The decision comes after a surge in respiratory illnesses that led to at least five school closures in the month of December. The district wants to limit the spread following the winter break.
Right now, Michigan is reporting "medium" community levels for COVID cases according to the CDC map.
The mask mandate will be in place for two weeks and Ann Arbor parents have mixed feelings.
"I was delighted to see it," Ann Arbor parent Andy Brosius said.
Andy's daughter has underlying health concerns.
"My daughter has a serious heart condition. She's had a handful of open-heart surgeries and any disease, but particularly covid with its cardiac manifestations, is really dangerous for her," she said.
Andy's daughter was also relieved to hear about the implementation, especially, with people traveling over the district's winter break.
"Just to reduce that exposure to the couple minutes that they're eating in the lunch room I think will make a huge difference," Andy said.
The district came out with its decision on Sunday. One of the main reasons is because flu levels in the state are currently at moderate levels and COVID levels are also at a medium level of spread in Washtenaw County.
Before winter break, five Ann Arbor schools had to close because of a surge in illnesses. Michigan was hit with a trifecta of illnesses and children hospitals were seeing an influx of patients.
"The letter says that 20% or more of students in Madeline's class were out sick. The letter suggested a number of measures to mitigate. Unfortunately, none of those measures were masks," Andy said.
But not all parents agree with the two-week mask mandate.
"I don't think it should be required. As always, if you feel more comfortable and people want to make it optional then by all means.
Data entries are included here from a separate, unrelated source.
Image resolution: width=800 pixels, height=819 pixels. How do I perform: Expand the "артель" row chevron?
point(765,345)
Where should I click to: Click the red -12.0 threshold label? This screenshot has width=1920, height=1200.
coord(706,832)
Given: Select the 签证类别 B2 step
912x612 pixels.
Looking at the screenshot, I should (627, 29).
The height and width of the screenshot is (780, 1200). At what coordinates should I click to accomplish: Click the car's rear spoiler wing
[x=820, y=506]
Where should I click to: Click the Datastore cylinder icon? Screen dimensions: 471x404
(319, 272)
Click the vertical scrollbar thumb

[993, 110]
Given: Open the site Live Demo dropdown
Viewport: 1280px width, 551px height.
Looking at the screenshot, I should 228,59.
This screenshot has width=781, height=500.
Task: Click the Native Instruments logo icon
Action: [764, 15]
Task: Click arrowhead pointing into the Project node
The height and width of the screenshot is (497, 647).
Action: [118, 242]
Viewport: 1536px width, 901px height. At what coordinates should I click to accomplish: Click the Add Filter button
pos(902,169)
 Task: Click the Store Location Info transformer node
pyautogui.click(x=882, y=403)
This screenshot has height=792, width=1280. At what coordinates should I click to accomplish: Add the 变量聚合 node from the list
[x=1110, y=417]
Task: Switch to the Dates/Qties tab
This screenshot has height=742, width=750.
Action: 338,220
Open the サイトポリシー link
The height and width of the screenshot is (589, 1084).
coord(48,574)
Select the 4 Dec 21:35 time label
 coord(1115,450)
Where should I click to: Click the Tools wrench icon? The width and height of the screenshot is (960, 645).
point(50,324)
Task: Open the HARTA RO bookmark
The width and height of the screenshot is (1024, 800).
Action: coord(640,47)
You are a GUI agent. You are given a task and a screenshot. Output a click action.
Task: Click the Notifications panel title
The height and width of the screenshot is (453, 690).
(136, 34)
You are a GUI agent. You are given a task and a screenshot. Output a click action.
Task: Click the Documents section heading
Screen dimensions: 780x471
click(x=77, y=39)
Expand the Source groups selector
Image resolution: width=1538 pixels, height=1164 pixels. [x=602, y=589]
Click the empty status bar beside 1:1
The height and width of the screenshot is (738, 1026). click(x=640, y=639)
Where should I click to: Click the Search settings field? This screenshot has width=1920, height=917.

But I don't think that anybody should be required to at this point," one parent said.
The goal of the mask mandate is to reduce the spread of respiratory illnesses and to make sure kids are not out of school.
During the two weeks, the district says they'll keep a close eye on absences each day and take extra steps if needed.
"I hope that the district continues to make choices based on data and public health interest," Andy said.